Problem statement: How many lines of the records below contain the string "image", with case counting? Reply with the number alone.

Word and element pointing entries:
__________

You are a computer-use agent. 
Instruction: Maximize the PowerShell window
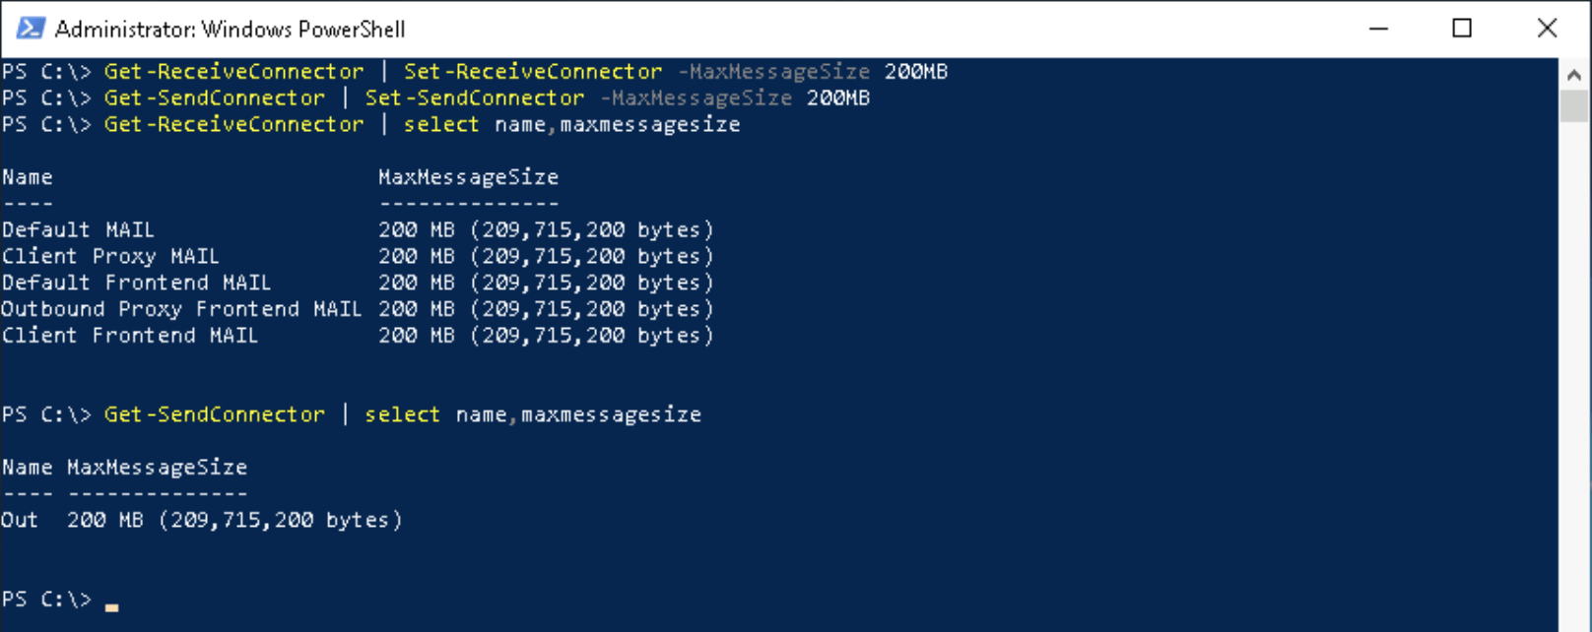tap(1462, 29)
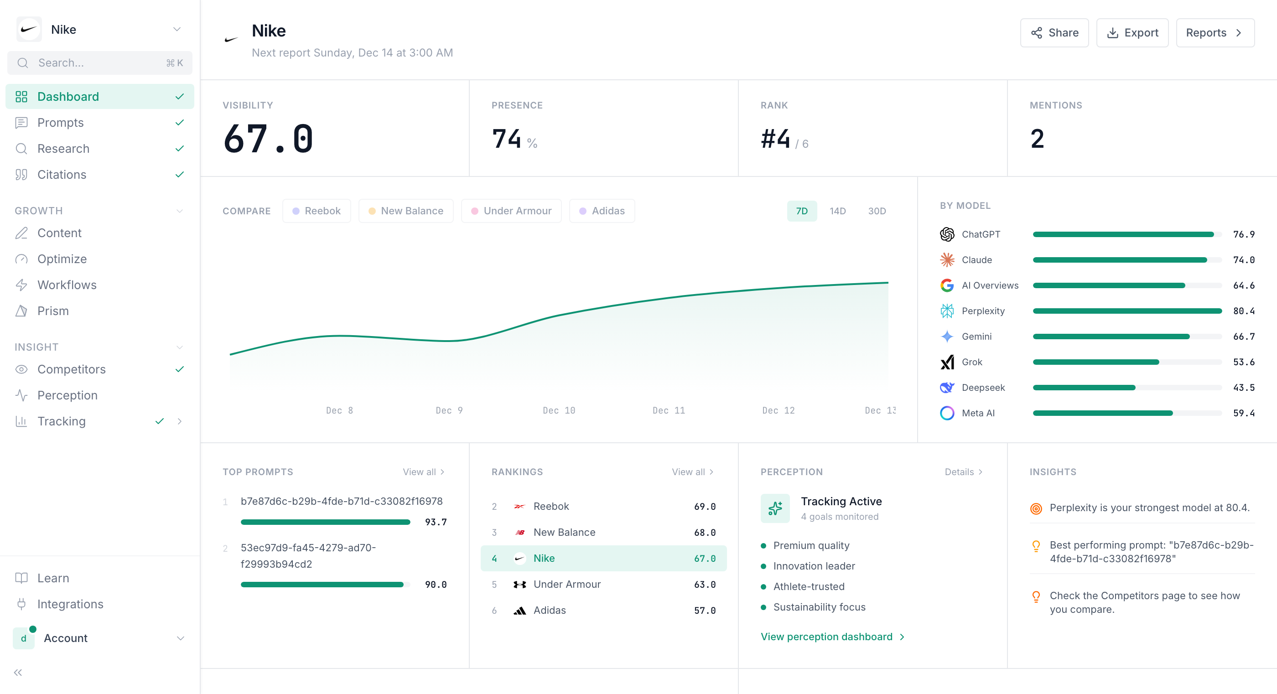This screenshot has width=1277, height=694.
Task: Select the Prism tool in sidebar
Action: point(54,310)
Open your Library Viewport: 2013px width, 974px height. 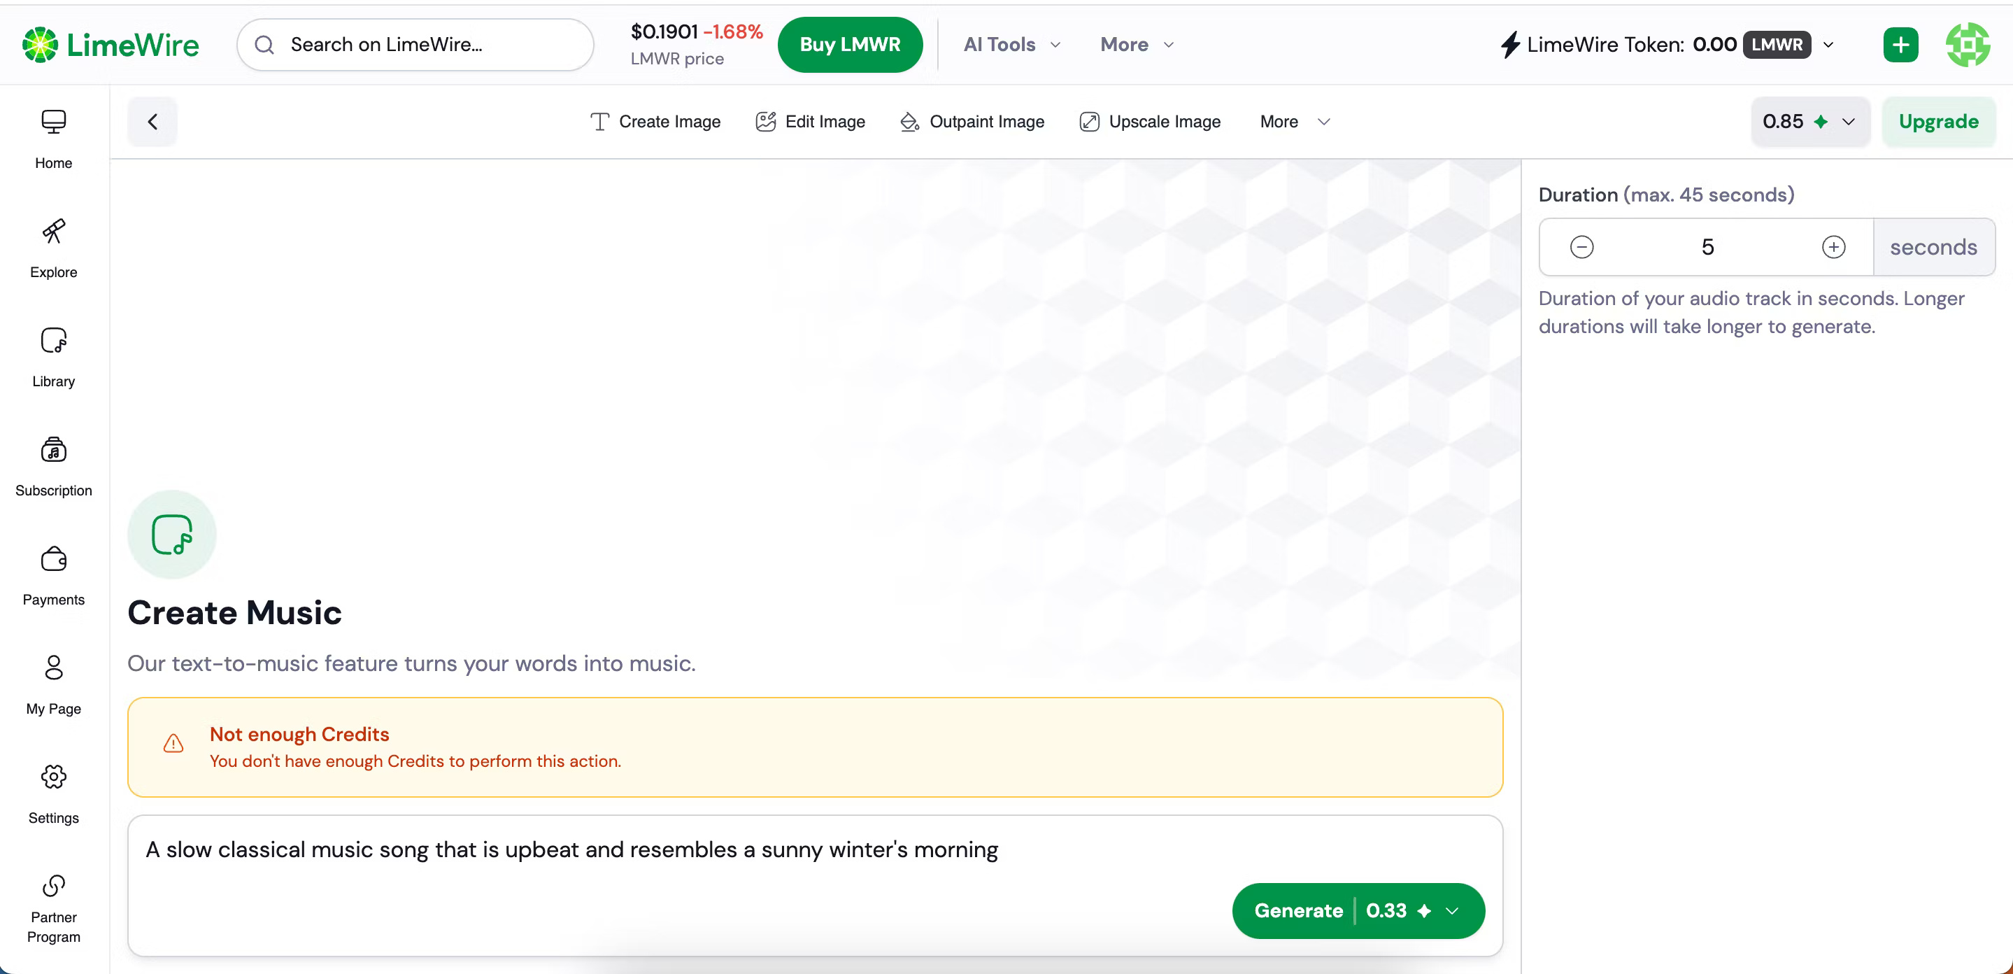(x=53, y=356)
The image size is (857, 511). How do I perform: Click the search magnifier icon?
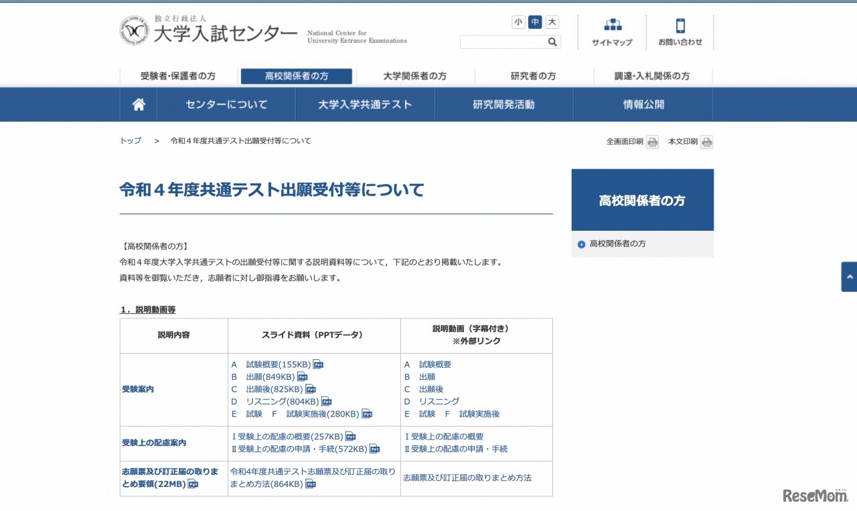(552, 41)
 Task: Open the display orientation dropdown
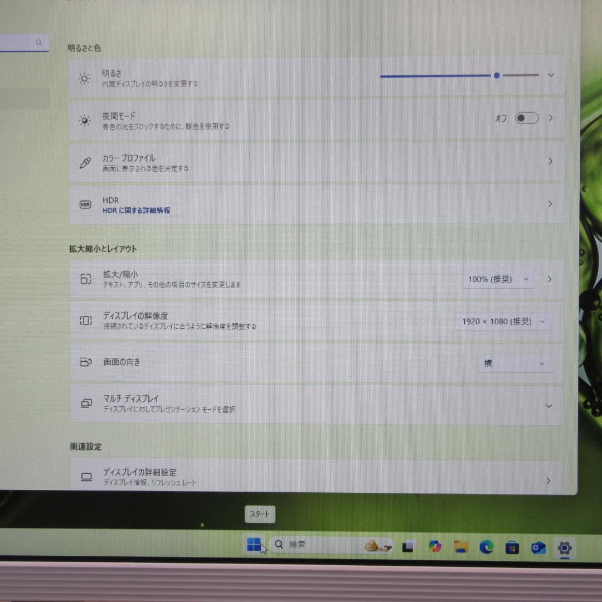coord(514,363)
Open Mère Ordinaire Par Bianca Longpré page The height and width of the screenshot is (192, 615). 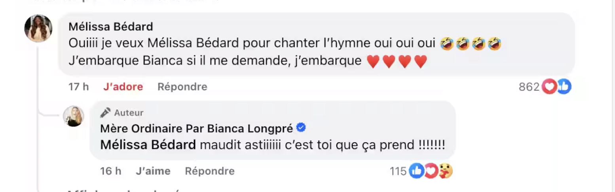click(x=196, y=128)
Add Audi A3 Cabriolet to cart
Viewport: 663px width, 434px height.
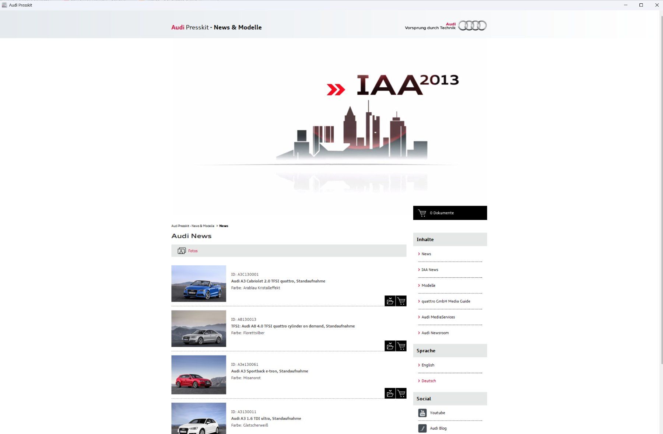pyautogui.click(x=401, y=301)
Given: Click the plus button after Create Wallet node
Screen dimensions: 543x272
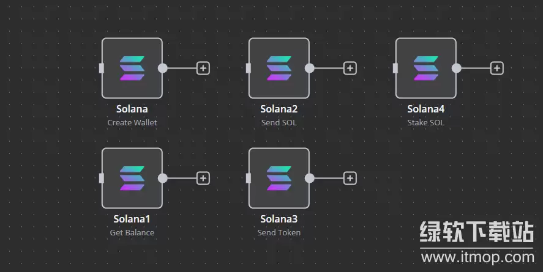Looking at the screenshot, I should 203,68.
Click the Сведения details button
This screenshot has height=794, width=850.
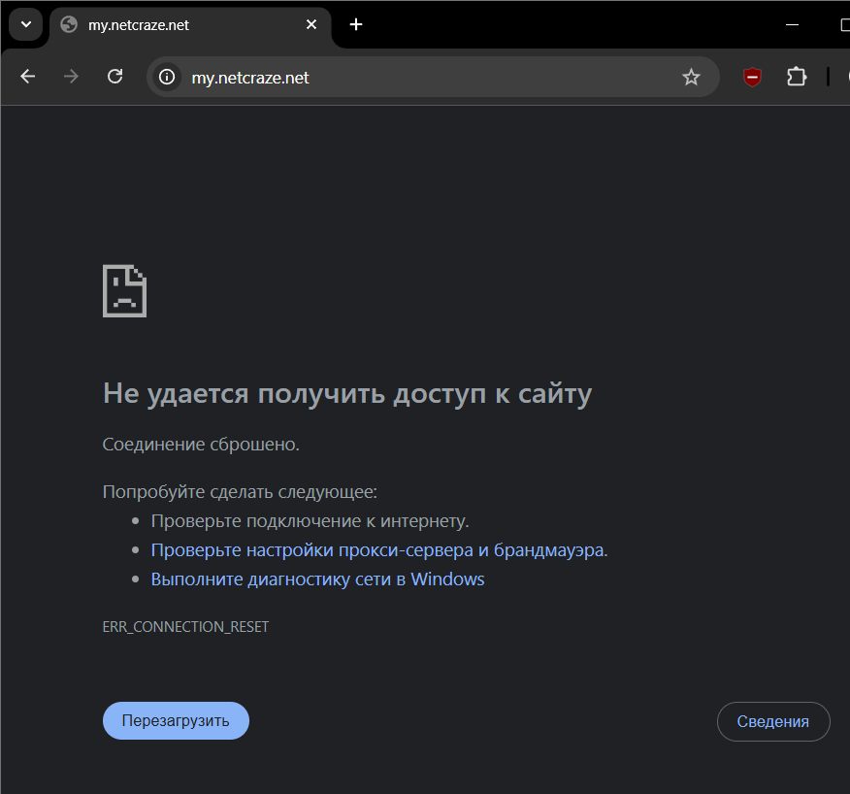click(x=772, y=721)
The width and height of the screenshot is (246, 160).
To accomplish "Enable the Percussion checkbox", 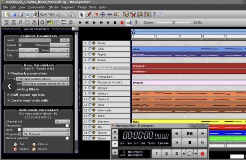I will (x=67, y=125).
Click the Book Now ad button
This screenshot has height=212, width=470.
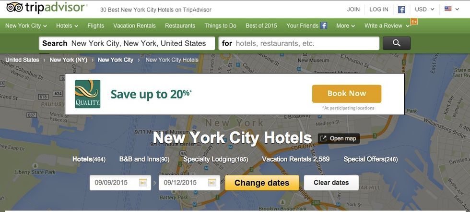coord(347,94)
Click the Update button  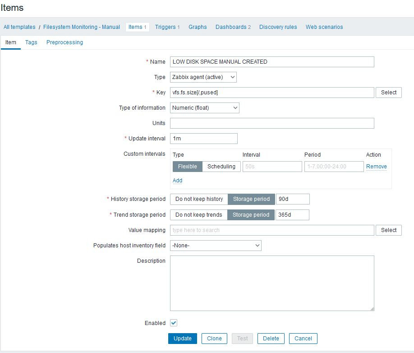[182, 339]
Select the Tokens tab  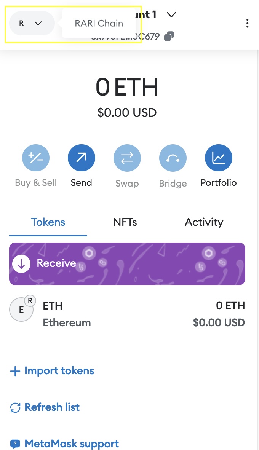[x=48, y=222]
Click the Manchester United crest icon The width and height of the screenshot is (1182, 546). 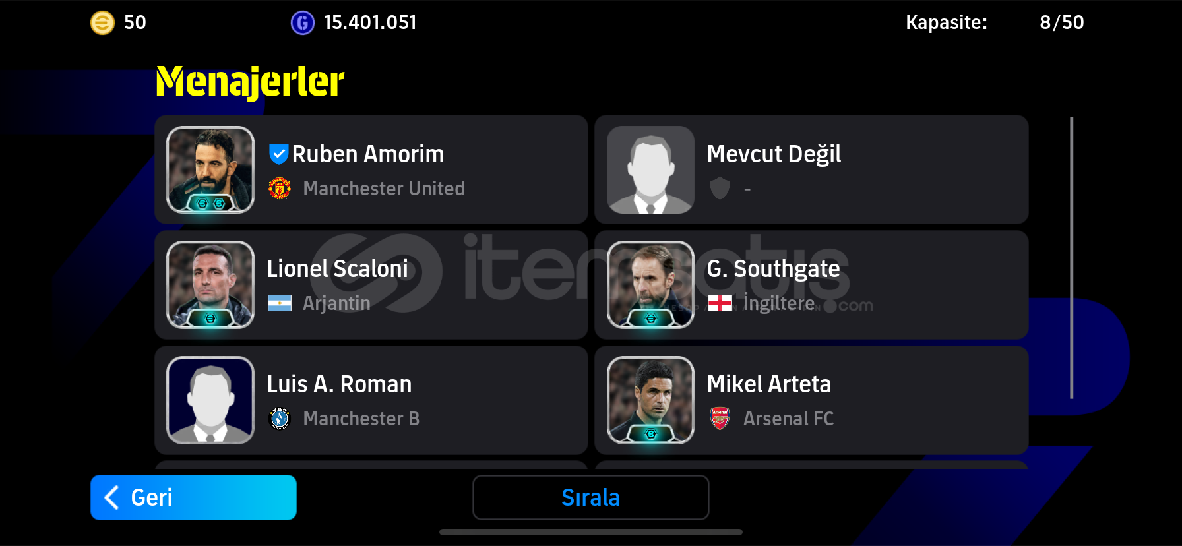coord(280,188)
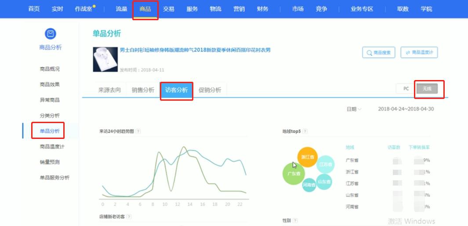Click help icon beside 店铺新老访客
This screenshot has height=226, width=468.
tap(129, 216)

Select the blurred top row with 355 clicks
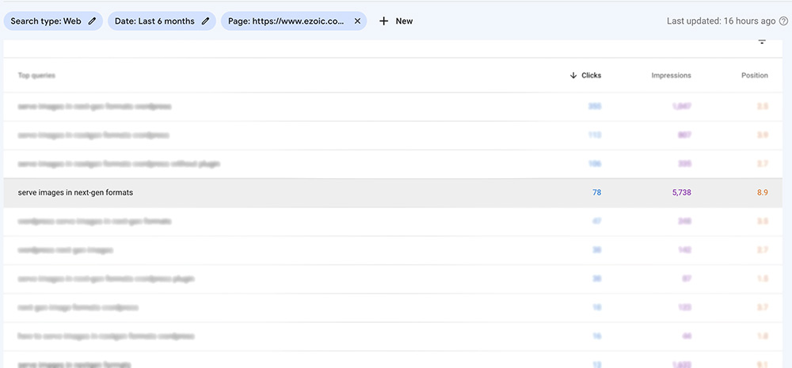[x=393, y=107]
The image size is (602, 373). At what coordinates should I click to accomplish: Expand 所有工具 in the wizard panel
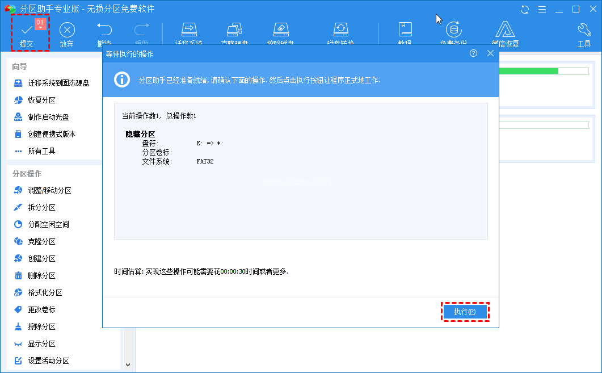tap(41, 151)
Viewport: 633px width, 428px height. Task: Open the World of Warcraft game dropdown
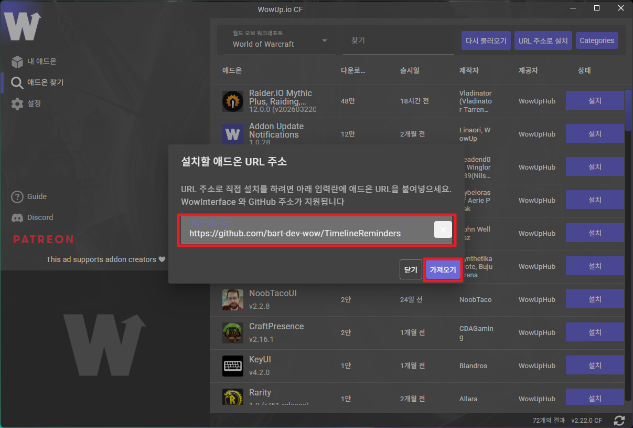click(280, 41)
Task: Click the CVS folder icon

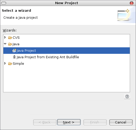Action: (x=10, y=38)
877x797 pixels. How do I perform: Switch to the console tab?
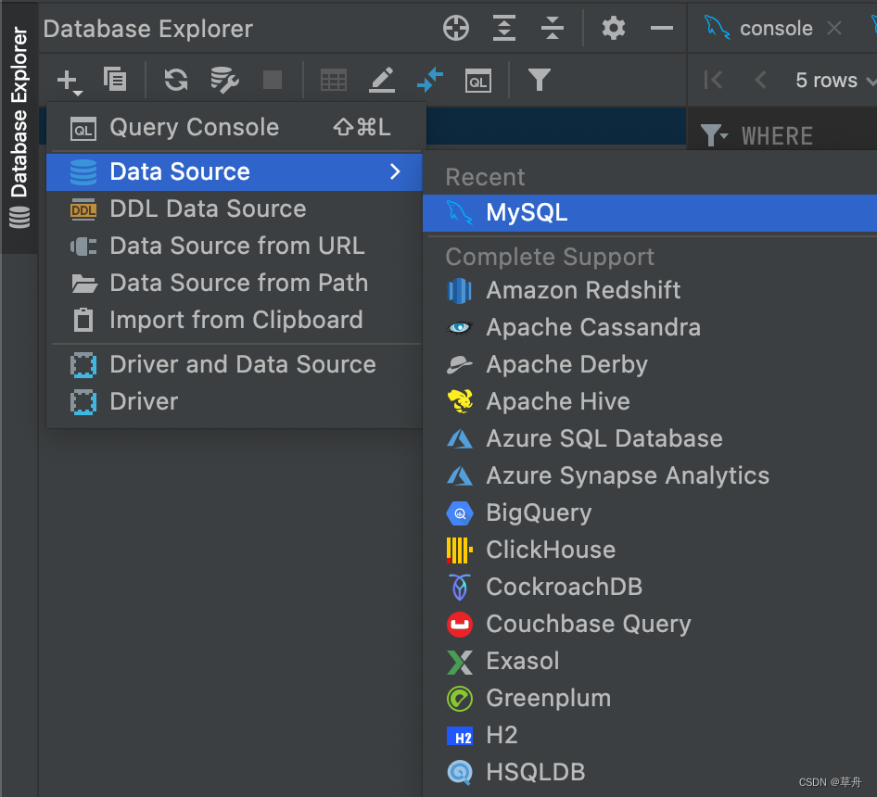click(x=775, y=29)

__________

Response to the task: 2